* **What is expected**
Send back all of the data, word for word.

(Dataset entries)
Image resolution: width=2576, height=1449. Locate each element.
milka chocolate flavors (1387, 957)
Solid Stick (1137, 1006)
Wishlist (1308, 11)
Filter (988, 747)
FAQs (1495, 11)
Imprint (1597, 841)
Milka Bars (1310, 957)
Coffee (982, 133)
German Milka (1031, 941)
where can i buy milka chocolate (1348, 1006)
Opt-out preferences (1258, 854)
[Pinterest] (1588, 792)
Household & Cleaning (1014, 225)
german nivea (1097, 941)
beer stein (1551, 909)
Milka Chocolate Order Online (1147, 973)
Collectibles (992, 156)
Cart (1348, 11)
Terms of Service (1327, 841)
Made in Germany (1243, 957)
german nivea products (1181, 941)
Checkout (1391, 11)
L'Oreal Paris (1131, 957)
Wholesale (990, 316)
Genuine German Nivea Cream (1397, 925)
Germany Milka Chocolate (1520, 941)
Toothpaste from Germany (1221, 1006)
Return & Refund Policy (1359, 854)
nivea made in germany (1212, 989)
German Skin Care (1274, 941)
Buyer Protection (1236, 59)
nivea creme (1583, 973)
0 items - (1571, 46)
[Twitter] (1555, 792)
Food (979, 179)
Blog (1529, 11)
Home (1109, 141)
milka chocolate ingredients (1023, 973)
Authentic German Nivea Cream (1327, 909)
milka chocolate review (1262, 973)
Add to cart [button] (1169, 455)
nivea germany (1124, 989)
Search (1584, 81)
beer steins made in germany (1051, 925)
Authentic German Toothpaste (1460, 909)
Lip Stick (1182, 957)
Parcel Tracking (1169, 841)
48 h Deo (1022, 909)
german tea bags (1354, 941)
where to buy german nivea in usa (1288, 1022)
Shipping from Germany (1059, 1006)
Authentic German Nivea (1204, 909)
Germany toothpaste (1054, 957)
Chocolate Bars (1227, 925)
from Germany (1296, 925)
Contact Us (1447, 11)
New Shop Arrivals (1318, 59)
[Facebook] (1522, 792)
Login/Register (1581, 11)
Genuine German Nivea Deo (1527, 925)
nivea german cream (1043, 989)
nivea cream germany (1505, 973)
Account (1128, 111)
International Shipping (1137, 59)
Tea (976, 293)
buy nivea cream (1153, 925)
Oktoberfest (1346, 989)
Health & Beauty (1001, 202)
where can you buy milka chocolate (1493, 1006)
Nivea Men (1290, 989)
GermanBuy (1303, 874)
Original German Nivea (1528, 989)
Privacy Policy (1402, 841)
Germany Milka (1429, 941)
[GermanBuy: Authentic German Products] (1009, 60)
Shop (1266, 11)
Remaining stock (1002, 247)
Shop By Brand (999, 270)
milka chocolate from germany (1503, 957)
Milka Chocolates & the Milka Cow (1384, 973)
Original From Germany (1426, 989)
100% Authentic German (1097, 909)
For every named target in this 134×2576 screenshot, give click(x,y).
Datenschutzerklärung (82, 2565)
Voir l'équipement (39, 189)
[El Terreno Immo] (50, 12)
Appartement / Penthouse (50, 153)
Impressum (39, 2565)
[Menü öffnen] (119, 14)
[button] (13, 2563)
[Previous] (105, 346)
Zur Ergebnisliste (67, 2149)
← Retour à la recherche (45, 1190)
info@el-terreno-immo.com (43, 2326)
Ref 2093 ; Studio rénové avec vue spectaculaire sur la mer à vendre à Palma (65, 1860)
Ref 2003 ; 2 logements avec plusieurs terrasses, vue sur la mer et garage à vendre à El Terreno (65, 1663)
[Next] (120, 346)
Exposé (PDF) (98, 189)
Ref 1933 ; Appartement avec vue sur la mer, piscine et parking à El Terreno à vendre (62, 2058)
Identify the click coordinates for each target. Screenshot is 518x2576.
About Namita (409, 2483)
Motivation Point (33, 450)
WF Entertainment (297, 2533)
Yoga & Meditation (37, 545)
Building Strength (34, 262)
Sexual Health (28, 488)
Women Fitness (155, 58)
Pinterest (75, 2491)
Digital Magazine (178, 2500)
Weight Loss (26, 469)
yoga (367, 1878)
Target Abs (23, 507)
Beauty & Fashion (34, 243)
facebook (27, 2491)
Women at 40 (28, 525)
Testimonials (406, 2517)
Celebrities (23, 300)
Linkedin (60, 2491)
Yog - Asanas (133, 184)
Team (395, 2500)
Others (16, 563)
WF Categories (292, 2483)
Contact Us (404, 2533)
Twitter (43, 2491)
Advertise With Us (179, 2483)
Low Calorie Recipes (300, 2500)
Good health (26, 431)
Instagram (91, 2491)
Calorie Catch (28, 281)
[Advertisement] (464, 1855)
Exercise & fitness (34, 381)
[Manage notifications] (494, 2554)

* **Written solution**
Image resolution: width=2576, height=1449. Locate each element.
milka chocolate flavors (1387, 957)
Solid Stick (1137, 1006)
Wishlist (1308, 11)
Filter (988, 747)
FAQs (1495, 11)
Imprint (1597, 841)
Milka Bars (1310, 957)
Coffee (982, 133)
German Milka (1031, 941)
where can i buy milka chocolate (1348, 1006)
Opt-out preferences (1258, 854)
[Pinterest] (1588, 792)
Household & Cleaning (1014, 225)
german nivea (1097, 941)
beer stein (1551, 909)
Milka Chocolate Order Online (1147, 973)
Collectibles (992, 156)
Cart (1348, 11)
Terms of Service (1327, 841)
Made in Germany (1243, 957)
german nivea products (1181, 941)
Checkout (1391, 11)
L'Oreal Paris (1131, 957)
Wholesale (990, 316)
Genuine German Nivea Cream (1397, 925)
Germany Milka Chocolate (1520, 941)
Toothpaste from Germany (1221, 1006)
Return & Refund Policy (1359, 854)
nivea made in germany (1212, 989)
German Skin Care (1274, 941)
Buyer Protection (1236, 59)
nivea creme (1583, 973)
0 items - (1571, 46)
[Twitter] (1555, 792)
Food (979, 179)
Blog (1529, 11)
Home (1109, 141)
milka chocolate ingredients (1023, 973)
Authentic German Nivea Cream (1327, 909)
milka chocolate review (1262, 973)
Add to cart [button] (1169, 455)
nivea germany (1124, 989)
Search (1584, 81)
beer steins made in germany (1051, 925)
Authentic German Toothpaste (1460, 909)
Lip Stick (1182, 957)
Parcel Tracking (1169, 841)
48 h Deo (1022, 909)
german tea bags (1354, 941)
where to buy german nivea in usa (1288, 1022)
Shipping from Germany (1059, 1006)
Authentic German Nivea (1204, 909)
Germany toothpaste (1054, 957)
Chocolate Bars (1227, 925)
from Germany (1296, 925)
Contact Us (1447, 11)
New Shop Arrivals (1318, 59)
[Facebook] (1522, 792)
Login/Register (1581, 11)
Genuine German Nivea Deo (1527, 925)
nivea german cream (1043, 989)
nivea cream germany (1505, 973)
Account (1128, 111)
International Shipping (1137, 59)
Tea (976, 293)
buy nivea cream (1153, 925)
Oktoberfest (1346, 989)
Health & Beauty (1001, 202)
where can you buy milka chocolate (1493, 1006)
Nivea Men (1290, 989)
GermanBuy (1303, 874)
Original German Nivea (1528, 989)
Privacy Policy (1402, 841)
Germany Milka (1429, 941)
[GermanBuy: Authentic German Products] (1009, 60)
Shop (1266, 11)
Remaining stock (1002, 247)
Shop By Brand (999, 270)
milka chocolate from germany (1503, 957)
Milka Chocolates & the Milka Cow (1384, 973)
Original From Germany (1426, 989)
100% Authentic German (1097, 909)
For every named target in this 134×2576 screenshot, give click(x,y).
Datenschutzerklärung (82, 2565)
Voir l'équipement (39, 189)
[El Terreno Immo] (50, 12)
Appartement / Penthouse (50, 153)
Impressum (39, 2565)
[Menü öffnen] (119, 14)
[button] (13, 2563)
[Previous] (105, 346)
Zur Ergebnisliste (67, 2149)
← Retour à la recherche (45, 1190)
info@el-terreno-immo.com (43, 2326)
Ref 2093 ; Studio rénové avec vue spectaculaire sur la mer à vendre à Palma (65, 1860)
Ref 2003 ; 2 logements avec plusieurs terrasses, vue sur la mer et garage à vendre à El Terreno (65, 1663)
[Next] (120, 346)
Exposé (PDF) (98, 189)
Ref 1933 ; Appartement avec vue sur la mer, piscine et parking à El Terreno à vendre (62, 2058)
Identify the click coordinates for each target. Screenshot is 518x2576.
About Namita (409, 2483)
Motivation Point (33, 450)
WF Entertainment (297, 2533)
Yoga & Meditation (37, 545)
Building Strength (34, 262)
Sexual Health (28, 488)
Women Fitness (155, 58)
Pinterest (75, 2491)
Digital Magazine (178, 2500)
Weight Loss (26, 469)
yoga (367, 1878)
Target Abs (23, 507)
Beauty & Fashion (34, 243)
facebook (27, 2491)
Women at 40 (28, 525)
Testimonials (406, 2517)
Celebrities (23, 300)
Linkedin (60, 2491)
Yog - Asanas (133, 184)
Team (395, 2500)
Others (16, 563)
WF Categories (292, 2483)
Contact Us (404, 2533)
Twitter (43, 2491)
Advertise With Us (179, 2483)
Low Calorie Recipes (300, 2500)
Good health (26, 431)
Instagram (91, 2491)
Calorie Catch (28, 281)
[Advertisement] (464, 1855)
Exercise & fitness (34, 381)
[Manage notifications] (494, 2554)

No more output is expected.